**Selected text**
In the last, and the shortest part III – “What fills up the sociological vacuum? Empirical illustration” – there is only one chapter 9, entitled “Getting a job in Poland: how weak ties fill up the sociological vacuum?” This part might be considered an empirical illustration, or empirical appendix, to the whole book. It presents the results of the survey in which both Granovetter’s questions regarding relations and behaviors, as well as Nowak’s questions regarding individuals and identities were asked. The confrontation of these two different ways of looking at society at first seems inconclusive, but this inconclusiveness is, paradoxically, very conclusive. The data on individuals’ identifications with groups are a very weak proxy for real relations and real actions. I treated it as evidence of the weak explanatory power of the sociological vacuum thesis.

In the conclusion of this book, I repeat and summarize the most important findings. I also present recommendations for future research. I call for a more cautious use of certain sociological notions, more attention to theoretical links between the micro- and macro-levels of analysis, and more focus on relations and behaviors. I also suggest that if there is really a need for the macro-synthesis about a given society, it should be built in a bottom-up manner on the basis of various studies conducted on the meso-level.

1 The updated index of publications citing the sociological vacuum thesis is available at: At the moment of preparing the book for publication (28.08.2017), there are 222 publications in the index. In this book I do not cite all of them, but only those which I use as illustrations to the more general tendencies I discuss.

2 In this work I cite the second edition of Derek Layder’s (2006) book entitled Understanding Social Theory, which was originally published in 1994.

3 The expression “spell cast on Polish sociologists” is borrowed from Janine E. Wedel (1992b: 10).

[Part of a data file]

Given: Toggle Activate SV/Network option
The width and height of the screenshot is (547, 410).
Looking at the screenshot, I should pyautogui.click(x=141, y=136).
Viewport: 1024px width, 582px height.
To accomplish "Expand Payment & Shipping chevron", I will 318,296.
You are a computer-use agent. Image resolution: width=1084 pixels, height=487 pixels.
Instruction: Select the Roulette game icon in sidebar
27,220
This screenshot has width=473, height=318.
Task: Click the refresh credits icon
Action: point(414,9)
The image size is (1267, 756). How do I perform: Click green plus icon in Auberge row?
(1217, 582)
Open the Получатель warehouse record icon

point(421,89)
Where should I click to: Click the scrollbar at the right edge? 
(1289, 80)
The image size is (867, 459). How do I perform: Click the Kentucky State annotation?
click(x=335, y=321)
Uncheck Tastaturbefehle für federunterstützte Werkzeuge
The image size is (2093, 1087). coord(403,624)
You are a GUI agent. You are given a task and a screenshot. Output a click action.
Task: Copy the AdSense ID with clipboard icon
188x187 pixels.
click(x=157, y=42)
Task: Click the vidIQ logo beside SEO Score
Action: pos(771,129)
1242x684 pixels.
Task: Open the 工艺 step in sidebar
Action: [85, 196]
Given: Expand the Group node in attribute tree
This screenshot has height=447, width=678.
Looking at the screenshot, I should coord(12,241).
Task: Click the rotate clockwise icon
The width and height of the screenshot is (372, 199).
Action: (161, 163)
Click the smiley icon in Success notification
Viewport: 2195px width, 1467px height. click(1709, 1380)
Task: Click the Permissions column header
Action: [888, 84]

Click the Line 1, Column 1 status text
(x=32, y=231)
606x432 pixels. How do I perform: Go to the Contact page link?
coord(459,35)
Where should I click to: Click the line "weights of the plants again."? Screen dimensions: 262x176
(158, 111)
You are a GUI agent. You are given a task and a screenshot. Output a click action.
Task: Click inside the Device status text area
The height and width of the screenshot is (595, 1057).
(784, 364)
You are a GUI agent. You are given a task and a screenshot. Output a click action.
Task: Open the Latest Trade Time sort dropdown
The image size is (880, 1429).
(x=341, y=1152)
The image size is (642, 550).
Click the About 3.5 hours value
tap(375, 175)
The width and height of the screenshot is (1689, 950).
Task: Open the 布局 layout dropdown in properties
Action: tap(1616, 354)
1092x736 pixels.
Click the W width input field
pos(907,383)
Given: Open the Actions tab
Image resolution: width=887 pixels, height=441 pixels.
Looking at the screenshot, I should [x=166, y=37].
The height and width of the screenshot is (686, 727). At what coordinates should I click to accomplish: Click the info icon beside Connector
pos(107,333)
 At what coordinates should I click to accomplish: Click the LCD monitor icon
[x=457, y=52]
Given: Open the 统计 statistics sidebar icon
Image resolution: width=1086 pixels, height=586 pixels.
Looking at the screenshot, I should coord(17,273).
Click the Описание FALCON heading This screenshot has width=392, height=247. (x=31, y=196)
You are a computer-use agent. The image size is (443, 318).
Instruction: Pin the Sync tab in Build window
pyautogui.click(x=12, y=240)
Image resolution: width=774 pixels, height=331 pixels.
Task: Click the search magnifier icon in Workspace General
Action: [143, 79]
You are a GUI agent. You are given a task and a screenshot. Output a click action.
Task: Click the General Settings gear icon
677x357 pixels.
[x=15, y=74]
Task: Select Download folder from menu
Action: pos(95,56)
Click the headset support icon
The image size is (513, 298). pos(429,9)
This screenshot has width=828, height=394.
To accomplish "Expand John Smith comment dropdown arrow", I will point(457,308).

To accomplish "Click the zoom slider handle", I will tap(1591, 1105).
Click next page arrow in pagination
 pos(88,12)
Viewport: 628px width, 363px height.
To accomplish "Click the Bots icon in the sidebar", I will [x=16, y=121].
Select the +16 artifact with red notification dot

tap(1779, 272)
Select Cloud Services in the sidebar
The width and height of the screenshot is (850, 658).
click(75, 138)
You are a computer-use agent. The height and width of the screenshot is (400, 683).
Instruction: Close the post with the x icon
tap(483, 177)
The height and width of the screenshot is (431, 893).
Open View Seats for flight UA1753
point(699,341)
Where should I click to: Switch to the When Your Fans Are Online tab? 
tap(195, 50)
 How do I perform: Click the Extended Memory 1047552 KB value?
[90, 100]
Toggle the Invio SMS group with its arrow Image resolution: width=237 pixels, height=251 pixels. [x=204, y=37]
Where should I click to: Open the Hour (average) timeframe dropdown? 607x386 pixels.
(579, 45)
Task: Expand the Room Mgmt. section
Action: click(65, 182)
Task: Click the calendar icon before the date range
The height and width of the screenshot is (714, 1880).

**Work to complete**
a – According to the excerpt on the sociological vacuum thesis, how many publications were in the index when the book was being prepared for publication?
b – For each statement, say whether it agrees with the excerpt on the sociological vacuum thesis, quoting the words that decide it.
(i) Part III of the book has only one chapter.
(ii) The book cites every publication in the index.
(iii) Derek Layder's Understanding Social Theory was first published in 2006.

**Task-by-task solutions**
a – 222 publications.

b –
(i) Yes: "there is only one chapter 9"
(ii) No: "In this book I do not cite all of them"
(iii) No: "which was originally published in 1994"